━━ DATA ROWS ━━

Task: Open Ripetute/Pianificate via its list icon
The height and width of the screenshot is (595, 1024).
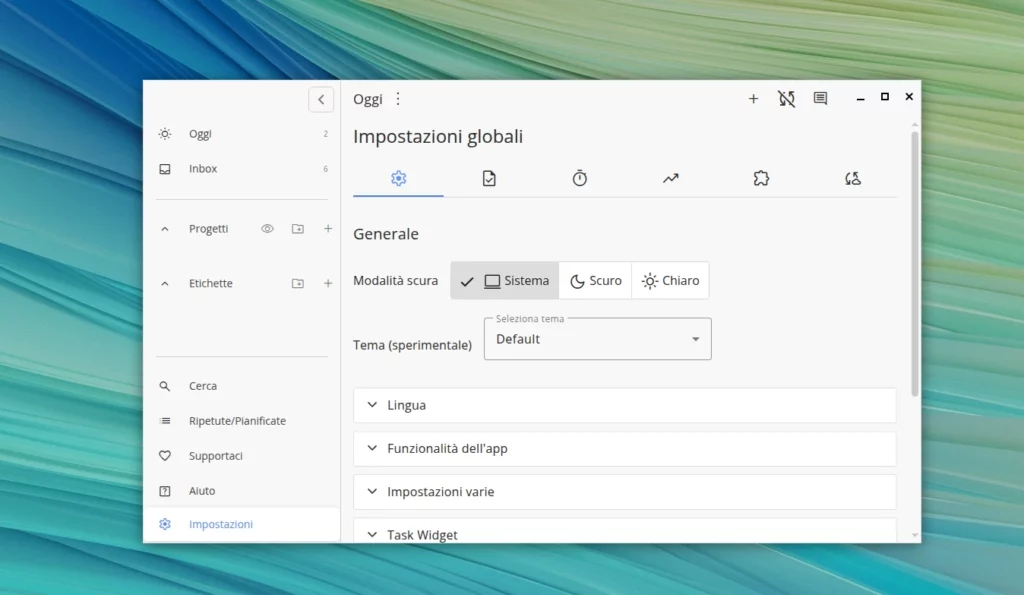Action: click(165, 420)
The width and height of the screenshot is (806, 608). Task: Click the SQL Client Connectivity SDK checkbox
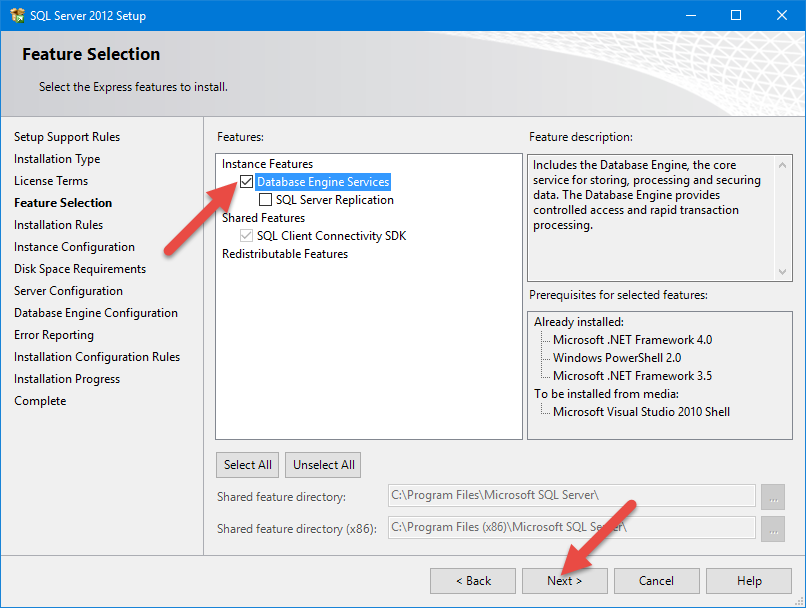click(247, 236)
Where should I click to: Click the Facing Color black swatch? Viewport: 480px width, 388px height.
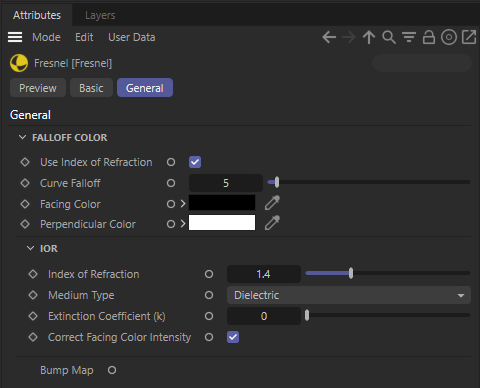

━━━

● **PROBLEM DESCRIPTION**: Reproduce all three entries above verbatim, but leave out the pictures.

● **ANSWER FOR THE TASK**:
Task: Open Ripetute/Pianificate via its list icon
The height and width of the screenshot is (595, 1024).
Action: click(165, 420)
The width and height of the screenshot is (806, 608). Task: Click the SQL Client Connectivity SDK checkbox
click(247, 236)
Where should I click to: Click the Facing Color black swatch? Viewport: 480px width, 388px height.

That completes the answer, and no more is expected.